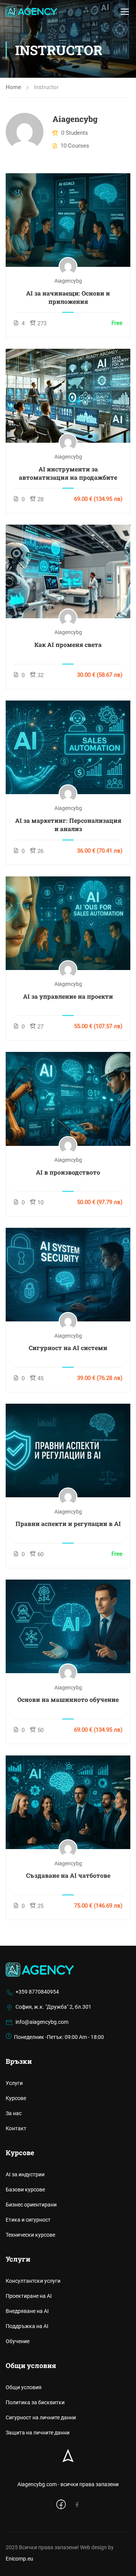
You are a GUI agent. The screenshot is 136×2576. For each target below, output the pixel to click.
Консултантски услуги (33, 2281)
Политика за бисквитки (35, 2402)
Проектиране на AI (29, 2296)
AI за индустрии (25, 2174)
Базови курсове (25, 2189)
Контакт (16, 2128)
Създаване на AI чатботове (68, 1875)
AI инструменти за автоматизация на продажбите (68, 473)
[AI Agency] (40, 1969)
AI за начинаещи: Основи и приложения (68, 297)
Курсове (16, 2098)
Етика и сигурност (28, 2220)
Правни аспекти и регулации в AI (68, 1523)
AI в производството (68, 1172)
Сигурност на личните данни (41, 2417)
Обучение (17, 2341)
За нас (14, 2113)
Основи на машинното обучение (68, 1699)
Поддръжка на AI (27, 2326)
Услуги (14, 2083)
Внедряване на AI (27, 2311)
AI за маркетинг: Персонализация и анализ (68, 824)
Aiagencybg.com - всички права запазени (68, 2484)
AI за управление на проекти (68, 996)
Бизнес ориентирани (31, 2205)
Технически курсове (30, 2235)
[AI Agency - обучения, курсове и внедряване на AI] (31, 11)
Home (13, 87)
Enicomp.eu (19, 2559)
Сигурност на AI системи (68, 1348)
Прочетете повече (68, 219)
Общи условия (24, 2387)
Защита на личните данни (38, 2433)
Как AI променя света (68, 644)
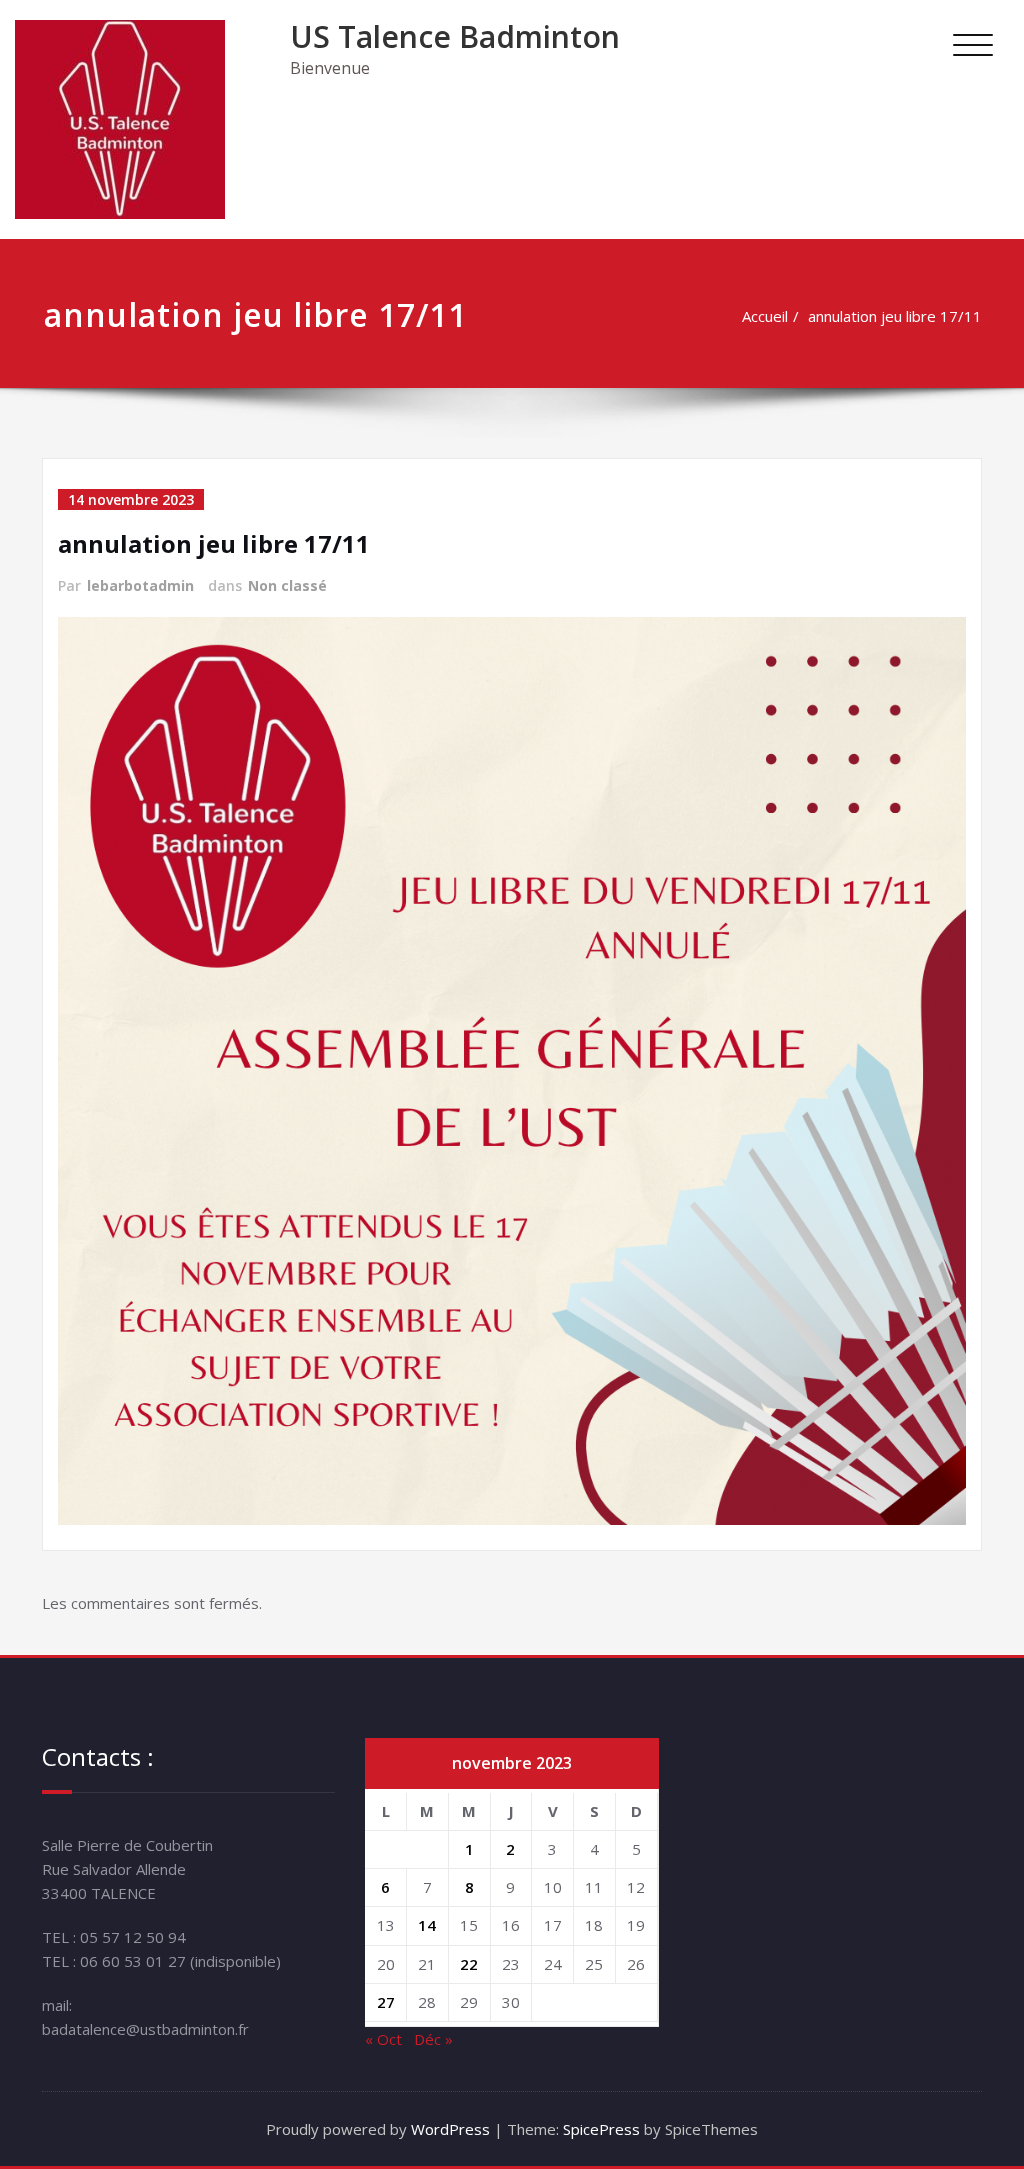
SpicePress (601, 2129)
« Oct (383, 2039)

....

Action item: Among the lines above, return those that contain the string "Основи".

Reply to the exercise:
AI за начинаещи: Основи и приложения (68, 297)
Основи на машинното обучение (68, 1699)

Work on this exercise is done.